Border Collie care guide (Australia)
PetGuides.au rates the Border Collie a poor fit for low-activity homes and a brilliant one for owners who can give it a job. Expect 12-15 years of a dog that herds, problem-solves and needs daily mental work, not just walks. Weekly brushing keeps the coat manageable.
By PetGuides Editorial Team · Last updated 2026-06-13. General information for Australian pet owners — not a diagnosis or a substitute for veterinary advice. Always confirm specifics with your own vet.
Border Collie at a glance
| Lifespan | 12-15 years |
|---|---|
| Grooming frequency | Weekly brushing; more for long-coated dogs |
| Common health issues | Hip dysplasia, Epilepsy, Collie eye anomaly, Deafness, MDR1 drug sensitivity |
| Temperament | Border Collies are highly active, responsive dogs that need mental work as much as exercise. |
| Species | Dog |
Is a Border Collie right for your home?
A Border Collie is bred to run wide arcs around livestock and read a handler's body language all day. That working drive does not switch off because you live in a suburban townhouse. Bored, under-stimulated Border Collies invent their own jobs: herding the kids, nipping at heels, fence-running, obsessively chasing the lawnmower, light or shadows, or unravelling the back garden.
This breed suits you if you genuinely want a dog to train with most days, you can offer a fenced yard or daily access to open space, and you find an intense, switched-on dog delightful rather than exhausting. Dog sports (agility, herding trials, flyball, scent work), trail running and farm life are where they thrive.
It does NOT suit you if you want a calm dog that settles while you work long hours, if a confident, eye-locking dog that pre-empts your every move feels like too much, or if your exercise plan is a short on-lead walk and a backyard. The classic Australian mismatch is a high-drive Collie in a small courtyard with an owner away ten hours a day.

About this task:
Can you retype the Border Collie care guide, beginning at the words "Border Collie care" and stopping after "your own vet."?

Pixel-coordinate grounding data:
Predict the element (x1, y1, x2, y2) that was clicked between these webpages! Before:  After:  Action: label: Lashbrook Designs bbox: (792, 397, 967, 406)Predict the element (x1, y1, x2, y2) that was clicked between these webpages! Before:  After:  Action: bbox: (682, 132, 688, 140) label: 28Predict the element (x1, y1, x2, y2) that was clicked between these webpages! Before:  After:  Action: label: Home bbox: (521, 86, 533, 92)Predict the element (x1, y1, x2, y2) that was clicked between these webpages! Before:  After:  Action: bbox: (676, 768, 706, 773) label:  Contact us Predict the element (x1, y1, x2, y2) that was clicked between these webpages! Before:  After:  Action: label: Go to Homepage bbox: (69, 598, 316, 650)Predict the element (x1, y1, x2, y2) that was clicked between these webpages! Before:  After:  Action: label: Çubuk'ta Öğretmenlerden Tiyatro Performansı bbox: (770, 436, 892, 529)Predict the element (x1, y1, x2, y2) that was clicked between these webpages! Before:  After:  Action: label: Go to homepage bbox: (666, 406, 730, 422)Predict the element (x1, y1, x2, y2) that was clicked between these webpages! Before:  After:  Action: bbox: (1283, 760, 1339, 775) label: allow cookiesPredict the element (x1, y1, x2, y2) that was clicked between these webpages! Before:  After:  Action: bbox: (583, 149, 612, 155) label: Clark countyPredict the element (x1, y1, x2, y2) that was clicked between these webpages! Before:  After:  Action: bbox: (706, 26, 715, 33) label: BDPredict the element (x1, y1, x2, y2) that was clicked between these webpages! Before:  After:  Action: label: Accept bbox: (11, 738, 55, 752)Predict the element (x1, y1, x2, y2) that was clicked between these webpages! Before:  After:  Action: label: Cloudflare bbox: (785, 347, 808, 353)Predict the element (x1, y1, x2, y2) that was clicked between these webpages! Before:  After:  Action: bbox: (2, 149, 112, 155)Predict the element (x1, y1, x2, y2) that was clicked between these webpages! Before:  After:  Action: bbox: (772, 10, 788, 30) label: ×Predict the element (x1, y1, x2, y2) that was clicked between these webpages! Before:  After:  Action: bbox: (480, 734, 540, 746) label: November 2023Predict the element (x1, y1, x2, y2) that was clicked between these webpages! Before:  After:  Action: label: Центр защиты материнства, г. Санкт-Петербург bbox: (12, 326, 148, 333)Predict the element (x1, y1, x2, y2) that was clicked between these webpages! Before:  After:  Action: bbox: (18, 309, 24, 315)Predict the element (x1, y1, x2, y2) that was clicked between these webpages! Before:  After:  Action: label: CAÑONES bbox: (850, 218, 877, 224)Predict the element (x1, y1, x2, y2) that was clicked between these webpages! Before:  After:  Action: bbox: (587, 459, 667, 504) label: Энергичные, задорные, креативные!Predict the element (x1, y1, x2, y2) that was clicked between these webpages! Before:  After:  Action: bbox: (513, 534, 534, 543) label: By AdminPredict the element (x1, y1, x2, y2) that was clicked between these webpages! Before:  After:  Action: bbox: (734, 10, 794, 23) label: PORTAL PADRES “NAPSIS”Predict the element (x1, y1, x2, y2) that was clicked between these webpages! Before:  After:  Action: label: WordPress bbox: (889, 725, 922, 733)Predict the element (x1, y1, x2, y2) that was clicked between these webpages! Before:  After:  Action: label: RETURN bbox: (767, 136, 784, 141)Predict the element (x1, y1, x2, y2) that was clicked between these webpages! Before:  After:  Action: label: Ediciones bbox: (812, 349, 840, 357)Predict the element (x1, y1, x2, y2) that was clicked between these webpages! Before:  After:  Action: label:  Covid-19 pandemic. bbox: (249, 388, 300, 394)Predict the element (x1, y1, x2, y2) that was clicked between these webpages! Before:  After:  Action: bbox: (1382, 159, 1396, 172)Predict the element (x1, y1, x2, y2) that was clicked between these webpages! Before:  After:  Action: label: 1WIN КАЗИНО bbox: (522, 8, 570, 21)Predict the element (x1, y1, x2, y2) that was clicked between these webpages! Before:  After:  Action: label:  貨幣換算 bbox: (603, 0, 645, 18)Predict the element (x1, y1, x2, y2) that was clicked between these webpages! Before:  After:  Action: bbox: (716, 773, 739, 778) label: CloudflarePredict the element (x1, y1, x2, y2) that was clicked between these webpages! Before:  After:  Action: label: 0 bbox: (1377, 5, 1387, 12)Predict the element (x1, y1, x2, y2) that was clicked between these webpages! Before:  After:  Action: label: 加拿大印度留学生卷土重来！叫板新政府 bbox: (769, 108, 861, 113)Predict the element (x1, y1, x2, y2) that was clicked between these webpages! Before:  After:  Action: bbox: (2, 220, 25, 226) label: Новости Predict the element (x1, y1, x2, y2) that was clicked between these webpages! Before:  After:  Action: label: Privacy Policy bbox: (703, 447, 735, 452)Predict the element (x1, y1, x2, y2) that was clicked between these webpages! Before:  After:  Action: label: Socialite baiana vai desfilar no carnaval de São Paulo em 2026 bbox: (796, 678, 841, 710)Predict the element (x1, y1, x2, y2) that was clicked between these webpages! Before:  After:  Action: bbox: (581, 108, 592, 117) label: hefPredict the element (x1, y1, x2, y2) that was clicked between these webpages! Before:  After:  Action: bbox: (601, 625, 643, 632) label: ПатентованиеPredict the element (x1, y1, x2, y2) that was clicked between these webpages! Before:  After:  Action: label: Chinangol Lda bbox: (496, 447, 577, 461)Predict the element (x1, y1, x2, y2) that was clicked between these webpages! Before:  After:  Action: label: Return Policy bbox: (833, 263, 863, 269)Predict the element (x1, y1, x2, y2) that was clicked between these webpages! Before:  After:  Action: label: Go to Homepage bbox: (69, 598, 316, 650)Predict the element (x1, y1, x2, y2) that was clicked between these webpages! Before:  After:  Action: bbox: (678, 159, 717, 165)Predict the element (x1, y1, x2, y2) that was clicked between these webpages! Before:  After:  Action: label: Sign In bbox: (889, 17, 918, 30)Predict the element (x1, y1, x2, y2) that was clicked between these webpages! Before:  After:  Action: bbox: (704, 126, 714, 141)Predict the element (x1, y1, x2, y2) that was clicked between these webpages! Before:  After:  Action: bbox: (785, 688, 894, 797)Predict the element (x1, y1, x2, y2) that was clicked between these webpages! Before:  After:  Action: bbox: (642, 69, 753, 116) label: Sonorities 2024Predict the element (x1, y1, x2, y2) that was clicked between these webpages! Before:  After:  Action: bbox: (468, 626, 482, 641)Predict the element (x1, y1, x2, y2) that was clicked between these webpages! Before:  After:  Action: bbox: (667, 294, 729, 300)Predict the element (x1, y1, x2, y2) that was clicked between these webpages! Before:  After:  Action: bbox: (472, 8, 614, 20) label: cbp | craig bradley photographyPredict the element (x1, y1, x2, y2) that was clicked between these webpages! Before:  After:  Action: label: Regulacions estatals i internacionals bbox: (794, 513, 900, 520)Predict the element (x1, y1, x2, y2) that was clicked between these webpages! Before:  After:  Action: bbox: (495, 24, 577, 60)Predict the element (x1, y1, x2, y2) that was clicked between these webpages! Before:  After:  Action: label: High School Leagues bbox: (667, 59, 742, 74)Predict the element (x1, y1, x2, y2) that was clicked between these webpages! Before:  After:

Response below:
Border Collie care guide (Australia)
PetGuides.au rates the Border Collie a poor fit for low-activity homes and a brilliant one for owners who can give it a job. Expect 12-15 years of a dog that herds, problem-solves and needs daily mental work, not just walks. Weekly brushing keeps the coat manageable.
By PetGuides Editorial Team · Last updated 2026-06-13. General information for Australian pet owners — not a diagnosis or a substitute for veterinary advice. Always confirm specifics with your own vet.